First, the provision applies only to the deposit made pursuant to the contract. Since the contract did close, the provision becomes moot.
Second, even if the last sentence is considered a general contract provision, upon full payment and acceptance of the contract amount any default was cured. The significance of this provision, however, is that it shows that the "commission" was intended as a conditional contract price reduction and not an earned real estate commission based on procuring the sale of the property. Otherwise CFI would have been treated the same as Area One, Inc.
Kott is attempting to use chapter 475 not only as a shield to protect against a legitimate contractual obligation to return a portion of the purchase price but also as a sword to recover that which has been paid. Chapter 475 does not require this unjust enrichment.
The judgment is REVERSED and the cause is REMANDED to award CFI the balance of its purchase price refund.
W. SHARP, J., concurs.
DIAMANTIS, J., concurs specially with opinion.

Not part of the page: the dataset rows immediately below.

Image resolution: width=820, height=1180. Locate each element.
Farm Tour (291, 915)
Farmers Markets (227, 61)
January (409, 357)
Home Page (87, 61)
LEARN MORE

I concur. However, I do not read Ganot Corporation v. J.M.G. Construction Corporation, 560 So.2d 804 (Fla. 4th DCA 1990) as being in apparent conflict with our decision. In that case, Ganot sold lots to JMG who then built houses on the lots and sold the houses to third parties. JMG agreed to pay Ganot, who was not a licensed broker, a 7% commission on each sale. When the houses were sold to third parties, Ganot was neither an owner, nor a buyer, of the property. Ganot was not a party to these sales except to receive a 7% commission. In the instant case CFI was not a licensed broker, however, CFI was the buyer of the property from the Kotts. It was agreed among CFI, the Kotts, and Area One, the licensed broker, that CFI would receive 2/3 of Area One's commission. This agreement among CFI, the Kotts, and Area One constituted an acceptable method to all by which the purchase price to CFI could be effectively reduced. Under these circumstances, CFI was not functioning as a broker.